Leider stellen offenbar manche Medien die einschläfernde Wirkung alter Schlager über den aufregenden Thrill neuer Ideen. Oder haben sie nicht verstanden, wie ernst die Lage ist? Verzicht und Verbote werden uns nicht die Energie-, Gebäude- und Verkehrswende abverlangen, sondern die immer teurere Anpassung an den ungebremsten Klimawandel.

Klimaschutz - ein Fragenkatalog

Doch die Verdrängung von Problemen funktioniert nicht mehr. Die kommenden Krisen sind hausgemacht. Die Welt heizt sich kontinuierlich auf. Politik muss handeln. Es ist nicht mehr die Frage, ob, sondern nur noch, wie wir den menschengemachten Klimawandel endlich bremsen.

In den USA mussten sich in der Vorwahlzeit alle Kandidat:innen zur besten Sendezeit zwei Stunden zu einem spezifischen Thema grillen lassen. Wir haben noch zwei deutsche Wahl-„Trielle“ vor uns. Wie wär’s mit einer Spezialrunde zum Thema Klimaschutz?! Sie hätte nicht nur Aufklärungs-, sondern vor allem höchsten Unterhaltungswert. Hier ein paar Ideen für den garantiert anregenden Fragenkatalog:

Warum investieren Sie mit Nord Stream 2 in fossile Infrastruktur?

Die Einhaltung der Pariser Klimabeschlüsse erfordert laut Wissenschaft einen Kohleausstieg bis 2030 und eine Verdreifachung des Ausbautempos erneuerbarer Energien. Wie werden Sie dies umsetzen? Warum wurden bisher die Klimaziele verfehlt? Warum ist es unter der jetzigen Regierung nicht gelungen, die Emissionen ausreichend zu senken? Warum investieren Sie in neue fossile Infrastrukturen wie die Erdgas-Pipeline nach Russland?

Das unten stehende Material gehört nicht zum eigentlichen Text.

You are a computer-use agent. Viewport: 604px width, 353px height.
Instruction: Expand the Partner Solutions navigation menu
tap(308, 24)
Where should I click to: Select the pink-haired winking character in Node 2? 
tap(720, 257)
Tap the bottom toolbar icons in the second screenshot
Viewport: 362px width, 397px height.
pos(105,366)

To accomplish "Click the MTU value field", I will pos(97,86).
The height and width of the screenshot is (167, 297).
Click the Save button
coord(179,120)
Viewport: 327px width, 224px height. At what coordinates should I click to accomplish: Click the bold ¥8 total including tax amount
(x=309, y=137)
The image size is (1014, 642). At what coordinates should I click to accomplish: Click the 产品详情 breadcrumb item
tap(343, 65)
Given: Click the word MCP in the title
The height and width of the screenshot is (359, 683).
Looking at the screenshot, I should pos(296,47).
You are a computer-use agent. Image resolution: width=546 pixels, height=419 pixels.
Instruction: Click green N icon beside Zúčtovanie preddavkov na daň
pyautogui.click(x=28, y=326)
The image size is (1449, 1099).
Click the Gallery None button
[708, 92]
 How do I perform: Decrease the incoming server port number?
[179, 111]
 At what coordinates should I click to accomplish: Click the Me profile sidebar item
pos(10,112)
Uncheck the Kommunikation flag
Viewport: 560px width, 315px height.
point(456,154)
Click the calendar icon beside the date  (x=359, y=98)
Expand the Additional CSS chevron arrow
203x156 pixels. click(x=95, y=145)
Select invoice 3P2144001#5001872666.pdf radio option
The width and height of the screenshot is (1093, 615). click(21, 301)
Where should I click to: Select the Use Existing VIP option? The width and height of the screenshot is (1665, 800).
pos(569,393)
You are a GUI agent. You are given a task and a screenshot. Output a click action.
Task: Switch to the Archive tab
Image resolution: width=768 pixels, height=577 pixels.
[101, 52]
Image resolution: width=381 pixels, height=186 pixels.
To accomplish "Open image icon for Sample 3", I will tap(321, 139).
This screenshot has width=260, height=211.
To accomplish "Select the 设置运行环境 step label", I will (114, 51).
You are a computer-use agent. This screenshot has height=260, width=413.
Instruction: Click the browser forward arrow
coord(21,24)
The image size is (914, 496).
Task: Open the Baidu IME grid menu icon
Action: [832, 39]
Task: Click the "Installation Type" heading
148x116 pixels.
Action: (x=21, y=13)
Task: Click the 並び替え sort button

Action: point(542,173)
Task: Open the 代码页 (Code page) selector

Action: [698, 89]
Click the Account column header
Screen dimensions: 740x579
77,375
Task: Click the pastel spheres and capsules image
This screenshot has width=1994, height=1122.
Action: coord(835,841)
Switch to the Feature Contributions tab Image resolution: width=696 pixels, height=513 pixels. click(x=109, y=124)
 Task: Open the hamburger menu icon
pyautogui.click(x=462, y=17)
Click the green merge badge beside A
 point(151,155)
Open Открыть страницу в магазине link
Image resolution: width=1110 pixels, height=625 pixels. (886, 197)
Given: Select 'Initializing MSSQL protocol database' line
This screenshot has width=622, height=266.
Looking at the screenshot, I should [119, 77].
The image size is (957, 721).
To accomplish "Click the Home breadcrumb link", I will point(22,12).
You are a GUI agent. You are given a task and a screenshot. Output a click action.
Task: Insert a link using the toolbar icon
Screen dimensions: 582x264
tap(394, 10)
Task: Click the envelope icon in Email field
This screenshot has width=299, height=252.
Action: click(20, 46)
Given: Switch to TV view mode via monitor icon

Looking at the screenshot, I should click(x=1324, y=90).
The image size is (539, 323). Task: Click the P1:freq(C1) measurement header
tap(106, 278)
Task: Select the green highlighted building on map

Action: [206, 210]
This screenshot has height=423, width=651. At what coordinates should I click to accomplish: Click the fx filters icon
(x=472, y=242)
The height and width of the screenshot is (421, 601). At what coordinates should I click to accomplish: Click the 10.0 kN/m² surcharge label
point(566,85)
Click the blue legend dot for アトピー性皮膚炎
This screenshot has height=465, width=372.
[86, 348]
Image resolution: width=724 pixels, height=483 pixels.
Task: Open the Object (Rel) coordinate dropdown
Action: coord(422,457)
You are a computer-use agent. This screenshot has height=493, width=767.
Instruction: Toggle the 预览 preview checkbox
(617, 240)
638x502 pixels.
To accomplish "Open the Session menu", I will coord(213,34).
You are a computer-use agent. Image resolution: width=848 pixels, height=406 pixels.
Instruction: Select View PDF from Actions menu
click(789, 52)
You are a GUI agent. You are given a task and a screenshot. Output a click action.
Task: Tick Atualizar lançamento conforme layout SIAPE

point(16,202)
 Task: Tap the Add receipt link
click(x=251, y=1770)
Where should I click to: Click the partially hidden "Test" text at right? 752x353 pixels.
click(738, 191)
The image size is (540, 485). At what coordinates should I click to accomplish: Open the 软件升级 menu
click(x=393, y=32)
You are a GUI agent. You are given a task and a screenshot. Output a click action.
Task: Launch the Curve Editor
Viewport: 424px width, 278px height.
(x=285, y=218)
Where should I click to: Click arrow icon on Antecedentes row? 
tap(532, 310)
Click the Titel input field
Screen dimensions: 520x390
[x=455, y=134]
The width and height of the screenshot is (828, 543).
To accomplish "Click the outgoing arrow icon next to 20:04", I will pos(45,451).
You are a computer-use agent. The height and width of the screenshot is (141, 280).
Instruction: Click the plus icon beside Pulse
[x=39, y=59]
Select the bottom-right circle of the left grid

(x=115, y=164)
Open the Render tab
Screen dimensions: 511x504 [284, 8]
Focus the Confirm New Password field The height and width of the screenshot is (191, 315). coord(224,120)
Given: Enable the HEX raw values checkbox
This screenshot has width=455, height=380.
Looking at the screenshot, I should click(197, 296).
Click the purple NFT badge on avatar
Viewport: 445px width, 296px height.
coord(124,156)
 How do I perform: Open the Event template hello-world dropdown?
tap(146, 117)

Um nach dem reinen Marktprinzip ausreichend Emissionen zu senken, müsste – wie Studien belegen – der CO2-Preis statt bei 25 Euro mindestens bei 150 Euro pro Tonne CO2 liegen. Werden Sie diesen Preis einführen? Wenn nein, warum nicht? Wie und in welchen Schritten wollen Sie die Emissionen im Verkehrssektor reduzieren? Wann berufen Sie (statt den nächsten Auto-) den ersten Mobilitätsgipfel ein? Was sind Ihre Ideen für die Emissionsminderung im Gebäudesektor? Welche sektorenübergreifenden Klimaschutz-Maßnahmen planen Sie? Was werden Sie in den ersten 100 Tagen tun, um die zentralen Weichen zu stellen?

Klimaschutz mit der Sesamstraße

„Wer nicht fragt, bleibt dumm“, lernt jedes Kind singend mit der Sesamstraße. „Tausend tolle Sachen gibt es überall zu sehen. Manchmal muss man fragen, um sie zu verstehen.“ Das gilt auch für den Klimaschutz. Es ist höchste Zeit, die richtigen Fragen zu stellen. Man muss sich nur trauen.